» PROBLEM DESCRIPTION
Please output the lines of the listing below verbatim, starting with the line that contains "Click the red" and continuing through the line that contains "The height and width of the screenshot is (795, 1512).", including both.

** START OF RECORDS FOR THE TASK **

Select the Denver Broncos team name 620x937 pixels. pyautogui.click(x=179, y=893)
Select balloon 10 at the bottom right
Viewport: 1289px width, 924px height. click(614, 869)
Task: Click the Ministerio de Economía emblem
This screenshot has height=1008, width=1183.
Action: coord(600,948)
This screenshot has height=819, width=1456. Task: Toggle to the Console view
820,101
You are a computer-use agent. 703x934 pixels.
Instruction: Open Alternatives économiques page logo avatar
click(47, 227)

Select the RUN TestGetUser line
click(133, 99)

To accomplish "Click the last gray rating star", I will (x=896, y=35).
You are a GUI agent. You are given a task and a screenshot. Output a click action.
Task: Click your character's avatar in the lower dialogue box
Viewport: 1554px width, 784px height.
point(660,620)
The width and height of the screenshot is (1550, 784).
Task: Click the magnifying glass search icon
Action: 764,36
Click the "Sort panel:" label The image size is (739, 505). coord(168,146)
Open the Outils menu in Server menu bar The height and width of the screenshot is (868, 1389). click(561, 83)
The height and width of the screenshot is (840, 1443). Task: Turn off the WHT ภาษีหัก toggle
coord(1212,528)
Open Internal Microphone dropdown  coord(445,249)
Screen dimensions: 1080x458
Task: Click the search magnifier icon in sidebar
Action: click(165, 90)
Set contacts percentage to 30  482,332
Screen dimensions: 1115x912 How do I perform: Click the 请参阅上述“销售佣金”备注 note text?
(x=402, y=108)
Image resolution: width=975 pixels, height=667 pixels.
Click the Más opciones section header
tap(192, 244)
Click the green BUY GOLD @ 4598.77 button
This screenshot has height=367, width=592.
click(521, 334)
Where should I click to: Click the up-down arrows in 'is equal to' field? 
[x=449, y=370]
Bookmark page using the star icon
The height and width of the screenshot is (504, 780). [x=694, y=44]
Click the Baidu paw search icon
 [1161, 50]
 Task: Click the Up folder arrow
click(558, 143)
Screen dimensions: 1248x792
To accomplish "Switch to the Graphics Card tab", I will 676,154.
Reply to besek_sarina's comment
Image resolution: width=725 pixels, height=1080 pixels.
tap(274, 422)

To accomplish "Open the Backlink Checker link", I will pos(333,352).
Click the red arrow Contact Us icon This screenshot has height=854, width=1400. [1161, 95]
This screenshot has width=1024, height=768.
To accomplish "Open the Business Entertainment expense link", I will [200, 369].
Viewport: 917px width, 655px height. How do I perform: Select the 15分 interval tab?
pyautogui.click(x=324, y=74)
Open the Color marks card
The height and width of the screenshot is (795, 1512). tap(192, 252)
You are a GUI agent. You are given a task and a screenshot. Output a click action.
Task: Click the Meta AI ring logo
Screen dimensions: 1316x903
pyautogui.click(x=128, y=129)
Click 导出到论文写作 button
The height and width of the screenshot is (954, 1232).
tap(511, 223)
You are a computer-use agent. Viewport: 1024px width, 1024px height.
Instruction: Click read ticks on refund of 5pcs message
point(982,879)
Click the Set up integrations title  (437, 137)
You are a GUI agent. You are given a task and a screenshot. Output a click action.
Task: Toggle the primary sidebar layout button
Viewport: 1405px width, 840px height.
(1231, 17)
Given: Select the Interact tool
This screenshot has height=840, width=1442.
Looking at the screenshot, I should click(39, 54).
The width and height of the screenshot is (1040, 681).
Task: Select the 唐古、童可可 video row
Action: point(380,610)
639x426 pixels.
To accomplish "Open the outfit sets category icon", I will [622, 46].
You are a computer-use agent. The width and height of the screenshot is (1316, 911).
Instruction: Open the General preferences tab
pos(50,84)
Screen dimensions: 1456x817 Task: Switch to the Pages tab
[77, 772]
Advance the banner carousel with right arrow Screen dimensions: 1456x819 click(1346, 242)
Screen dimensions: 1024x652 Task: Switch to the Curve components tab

** END OF RECORDS FOR THE TASK **

» WRITTEN REPLY
Click the red arrow Contact Us icon This screenshot has height=854, width=1400. [1161, 95]
This screenshot has width=1024, height=768.
To accomplish "Open the Business Entertainment expense link", I will [200, 369].
Viewport: 917px width, 655px height. How do I perform: Select the 15分 interval tab?
pyautogui.click(x=324, y=74)
Open the Color marks card
The height and width of the screenshot is (795, 1512). tap(192, 252)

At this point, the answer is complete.